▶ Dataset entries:

====

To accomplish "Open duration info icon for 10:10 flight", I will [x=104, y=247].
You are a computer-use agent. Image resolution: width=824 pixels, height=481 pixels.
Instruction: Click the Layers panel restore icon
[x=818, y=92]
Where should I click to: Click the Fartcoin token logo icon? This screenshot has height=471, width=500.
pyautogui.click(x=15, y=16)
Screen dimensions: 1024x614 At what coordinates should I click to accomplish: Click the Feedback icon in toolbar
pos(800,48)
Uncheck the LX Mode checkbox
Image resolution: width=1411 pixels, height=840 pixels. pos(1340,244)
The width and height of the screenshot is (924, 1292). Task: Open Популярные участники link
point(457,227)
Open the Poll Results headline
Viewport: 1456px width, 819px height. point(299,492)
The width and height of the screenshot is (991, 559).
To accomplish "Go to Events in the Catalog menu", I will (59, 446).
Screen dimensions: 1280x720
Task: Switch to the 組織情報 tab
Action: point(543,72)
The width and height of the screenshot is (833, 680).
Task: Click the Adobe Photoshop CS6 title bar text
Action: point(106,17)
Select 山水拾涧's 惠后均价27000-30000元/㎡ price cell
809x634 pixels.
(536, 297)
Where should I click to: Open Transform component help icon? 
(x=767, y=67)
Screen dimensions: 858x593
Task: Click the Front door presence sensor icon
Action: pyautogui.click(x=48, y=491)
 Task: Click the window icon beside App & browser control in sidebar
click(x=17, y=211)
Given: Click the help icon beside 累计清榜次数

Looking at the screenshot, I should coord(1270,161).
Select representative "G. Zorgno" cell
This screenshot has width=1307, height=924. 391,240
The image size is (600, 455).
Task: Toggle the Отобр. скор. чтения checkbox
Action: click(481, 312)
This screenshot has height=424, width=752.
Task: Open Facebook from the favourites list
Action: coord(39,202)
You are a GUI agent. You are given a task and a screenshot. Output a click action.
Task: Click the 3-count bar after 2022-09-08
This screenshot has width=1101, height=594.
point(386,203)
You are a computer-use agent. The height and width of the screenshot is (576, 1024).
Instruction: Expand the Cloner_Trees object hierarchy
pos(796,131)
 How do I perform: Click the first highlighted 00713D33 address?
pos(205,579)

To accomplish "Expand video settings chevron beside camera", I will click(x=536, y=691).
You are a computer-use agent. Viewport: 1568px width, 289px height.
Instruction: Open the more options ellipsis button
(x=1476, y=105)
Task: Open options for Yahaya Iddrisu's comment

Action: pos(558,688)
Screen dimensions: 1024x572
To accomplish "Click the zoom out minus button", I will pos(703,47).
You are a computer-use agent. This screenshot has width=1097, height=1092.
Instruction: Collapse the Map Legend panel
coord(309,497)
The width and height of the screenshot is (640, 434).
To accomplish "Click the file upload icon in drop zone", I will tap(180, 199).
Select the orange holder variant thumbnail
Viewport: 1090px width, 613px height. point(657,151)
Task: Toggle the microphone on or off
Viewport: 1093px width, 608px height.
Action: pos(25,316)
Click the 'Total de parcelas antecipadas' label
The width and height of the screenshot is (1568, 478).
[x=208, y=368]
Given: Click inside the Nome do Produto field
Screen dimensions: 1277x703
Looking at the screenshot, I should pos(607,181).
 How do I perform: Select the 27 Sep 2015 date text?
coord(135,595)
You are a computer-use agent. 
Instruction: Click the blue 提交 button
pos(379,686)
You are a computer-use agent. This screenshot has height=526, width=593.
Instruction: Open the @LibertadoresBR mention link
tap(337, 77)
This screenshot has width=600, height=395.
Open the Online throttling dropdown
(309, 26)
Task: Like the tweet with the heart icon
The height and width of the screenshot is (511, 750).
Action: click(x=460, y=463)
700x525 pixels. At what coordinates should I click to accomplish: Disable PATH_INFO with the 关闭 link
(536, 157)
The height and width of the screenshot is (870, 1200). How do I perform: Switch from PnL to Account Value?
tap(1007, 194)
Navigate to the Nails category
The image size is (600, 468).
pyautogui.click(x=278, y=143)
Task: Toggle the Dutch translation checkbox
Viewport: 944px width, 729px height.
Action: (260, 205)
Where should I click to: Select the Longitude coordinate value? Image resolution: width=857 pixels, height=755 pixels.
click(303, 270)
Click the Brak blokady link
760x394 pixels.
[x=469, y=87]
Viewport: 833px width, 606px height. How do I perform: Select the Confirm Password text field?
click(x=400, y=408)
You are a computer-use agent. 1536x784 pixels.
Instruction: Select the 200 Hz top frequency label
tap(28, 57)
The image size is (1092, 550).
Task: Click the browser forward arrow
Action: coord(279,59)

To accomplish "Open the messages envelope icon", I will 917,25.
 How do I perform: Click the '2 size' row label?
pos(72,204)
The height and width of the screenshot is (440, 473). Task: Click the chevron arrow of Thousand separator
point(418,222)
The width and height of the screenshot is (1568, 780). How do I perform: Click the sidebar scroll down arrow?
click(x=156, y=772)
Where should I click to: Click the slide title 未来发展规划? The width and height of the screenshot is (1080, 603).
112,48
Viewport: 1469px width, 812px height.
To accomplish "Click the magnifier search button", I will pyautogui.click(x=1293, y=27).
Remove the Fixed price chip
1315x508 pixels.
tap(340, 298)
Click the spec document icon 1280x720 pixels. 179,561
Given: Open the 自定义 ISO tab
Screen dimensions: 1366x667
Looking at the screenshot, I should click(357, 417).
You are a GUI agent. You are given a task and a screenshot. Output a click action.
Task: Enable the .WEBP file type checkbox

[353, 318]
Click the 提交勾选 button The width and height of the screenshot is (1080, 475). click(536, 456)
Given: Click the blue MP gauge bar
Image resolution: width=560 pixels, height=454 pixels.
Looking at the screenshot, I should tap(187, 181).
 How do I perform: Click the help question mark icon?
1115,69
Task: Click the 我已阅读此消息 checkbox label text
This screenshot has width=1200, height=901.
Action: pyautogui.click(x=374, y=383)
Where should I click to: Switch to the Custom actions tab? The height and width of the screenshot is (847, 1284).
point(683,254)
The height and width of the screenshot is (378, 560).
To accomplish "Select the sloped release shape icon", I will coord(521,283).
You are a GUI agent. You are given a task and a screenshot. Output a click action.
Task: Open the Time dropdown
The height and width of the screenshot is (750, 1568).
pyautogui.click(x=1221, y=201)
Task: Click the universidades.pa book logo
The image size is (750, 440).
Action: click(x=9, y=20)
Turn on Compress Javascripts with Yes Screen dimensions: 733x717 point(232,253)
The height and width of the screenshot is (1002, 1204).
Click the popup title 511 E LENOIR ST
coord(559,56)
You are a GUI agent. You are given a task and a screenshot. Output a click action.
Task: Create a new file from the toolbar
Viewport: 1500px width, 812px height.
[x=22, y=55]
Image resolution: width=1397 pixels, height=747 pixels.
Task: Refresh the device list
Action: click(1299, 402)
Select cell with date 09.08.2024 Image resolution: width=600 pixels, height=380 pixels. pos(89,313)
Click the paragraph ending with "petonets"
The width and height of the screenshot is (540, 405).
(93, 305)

====

▶ Work required:
For each line in the data above that contains the string "agent", extract the line.

▶ Solution to this problem:
You are a computer-use agent. Image resolution: width=824 pixels, height=481 pixels.
You are a GUI agent. You are given a task and a screenshot. Output a click action.
You are a computer-use agent. The height and width of the screenshot is (576, 1024).
You are a computer-use agent. Viewport: 1568px width, 289px height.
You are a computer-use agent. This screenshot has width=1097, height=1092.
You are a computer-use agent. 
You are a computer-use agent. This screenshot has height=526, width=593.
You are a computer-use agent. 1536x784 pixels.
You are a GUI agent. You are given a task and a screenshot. Output a click action.
You are a GUI agent. You are given a task and a screenshot. Output a click action.
You are a GUI agent. You are given a task and a screenshot. Output a click action.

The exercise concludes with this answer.